Abraham: Father of a Multitude

Despite Abram’s faithless affair with Hagar and Sarai’s faithless work to manipulate God’s blessing, God renames the patriarch Abraham, which means “father of a multitude.” Abraham and all the males that dwelled in his household agree to be circumcised as a symbol of their covenant with God and God comes to Abraham again, reminding him of the blessing to come. God tells Abraham that he and Sarai will have a son. Not Ismael, the son of Hagar, but their own boy child Isaac. Abraham immediately falls down laughing. He laughs in the way that only grandfathers and old men who’ve seen everything can laugh. We can see Abraham, the stout old sheep rancher, falling down to the dirt and just laughing from his belly. What I want you to know is this: Abraham wasn’t laughing at God, he wasn’t poking fun at God’s promise. Abraham was laughing with God in joy and thanksgiving. I don’t know if you’ve ever had that kind of laugh in your life, but it’s the best feeling there is.
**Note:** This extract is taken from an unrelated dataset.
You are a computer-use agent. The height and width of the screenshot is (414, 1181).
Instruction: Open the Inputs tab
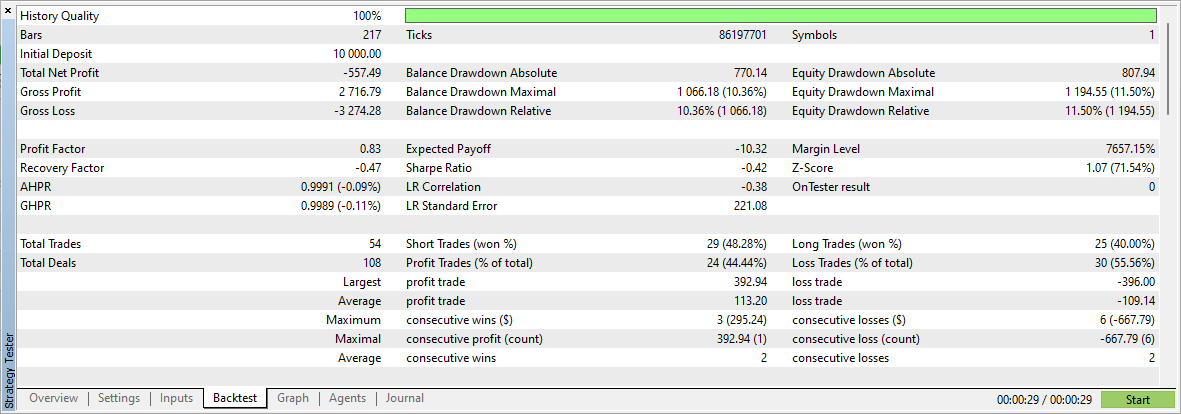pos(177,398)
When I met the person God wanted me to be with for life, I thanked God and my joy was so complete, I laughed out loud with nobody around by myself. When I completed by first full 26 mile marathon in South Bend, I laid right down in the middle of Notre Dame stadium and laughed with joy. When we moved into our house, I laid right down on the carpet and laughed as I thanked the Lord my God. There’s nothing wrong with that and God who created us laughs with us when there is joy and thanksgiving for His blessings. So, father Abraham was doing the ancient equivalent of passing out cigars in the waiting room. He, the Lord’s servant, was going to be a daddy in a year and he was filled with happiness and thankfulness to the Lord. Abraham honored God’s covenant by fulfilling his part. As soon as God departed, Abraham went out and had everyone in his household, including himself, circumcised as the Lord had instructed.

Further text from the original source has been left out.